In this episode of our little series on migration we are having a look at the URL structure of Jekyll and some of the less visible stuff that was associated with the old ntSystems.

All the existing URLs on our BlogEngine-based blog used both, upper- and lowercase letters, and had an filename extension of .aspx. Now Jekyll does not use filename extensions (or at least doesn’t display them) and it uses all lowercase letters in URLs.

Additionally we moved from https-enabled to https-only and the usage of a www. hostname was not defined. So all of those URLs would have worked on the old blog:

  • http://ntsystems.it/CONTACT.aspx
  • https://ntsystems.it/contact.aspx
  • http://www.ntsystems.it/contact.aspx

You see, it was a mess. On the current version of ntSystems, only the following URL will work:

  • https://ntsystems.it/contact/

But what about existing links from social media, other blog posts, or where ever else, you ask? Well the solution is twofold. First, enter…

Cloudflare

We have been using Cloudflare for a while to easily enable IPv6 and and https even for our old blog. Now another feature, Page Rules, comes in very handy indeed. In fact a single rule is enough to get rid of the .aspx extensions:

cloudflare

If the URL matches *ntsystems.it/*.aspx forward the request to https://ntsystems.it/$2 where $2 is the stuff that was matched by the second asterisk * in the matching pattern. Easy enough!

Jekyll URL structure

The second part of getting URLs right is instructing Jekyll to make them the same as before, without .aspx. And it turns out, that’s not to hard, either:

The following setting in our _config.yml file tells Jekyll to build all posts in the /post/ directory.

permalink: /post/:title

The title property was copied into the front matter by the script we used to migrate the posts. Quite ready, but not yet.

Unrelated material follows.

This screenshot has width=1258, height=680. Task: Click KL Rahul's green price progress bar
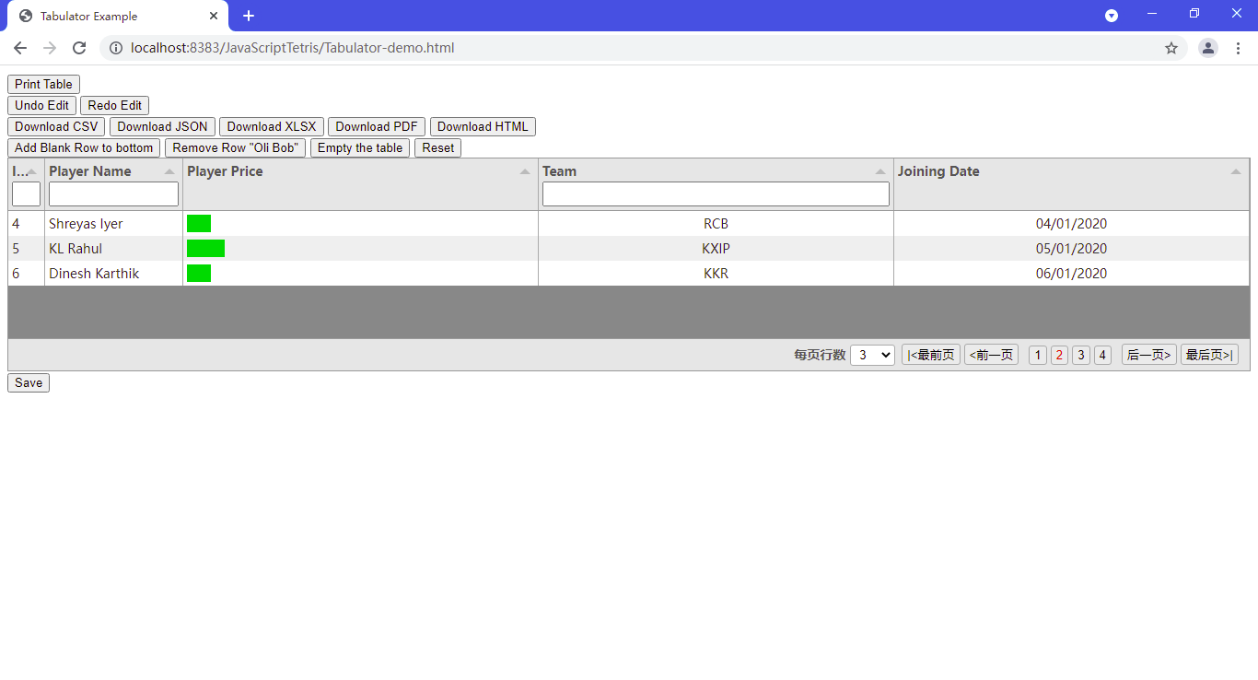[x=206, y=248]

We still have to deal with the uppercase/lowercase filenames in the URLs. We ended up using JekyllRedirectFrom to work around that. We just added the 'jekyll-redirect-from' gem to our Gemfile and used the migration script to add an uppercase version of the filename to the front matter like this:

redirect_from: ["/post/Azure-File-Services", "/post/azure-file-services"]

URLs. Check.

RSS

BlogEngine used a number of .axd scripts/handlers as endpoints for things like the RSS feed, the sitemap file, or a metaweblog extension. Obviously, the /syndication.axd URL does no longer work on Jekyll, a simple /feed.xml file is used instead. I tried various redirection methods but found that RSS clients (like The Old Reader) ignored them and the feed would go dead.

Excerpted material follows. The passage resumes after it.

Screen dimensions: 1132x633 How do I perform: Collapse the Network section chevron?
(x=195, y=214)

After some testing I found that I could create a directory with the name of syndication.axd and simply put an index.html into it. Jekyll does not show the index.html in the URL, therefore the URL would still be /syndication.axd. I copied the content of feed.xml into the /syndication.axd/index.html and, voilá, the existing RSS link continued to work.

Sitemap

The URL of the sitemap.axd file is less important as it’s only used by search engines and not by users. So we just created a new sitemap.xml file and pointed the search engines to this new file. Additionally, we updated the Sitemap property in our robots.txt file.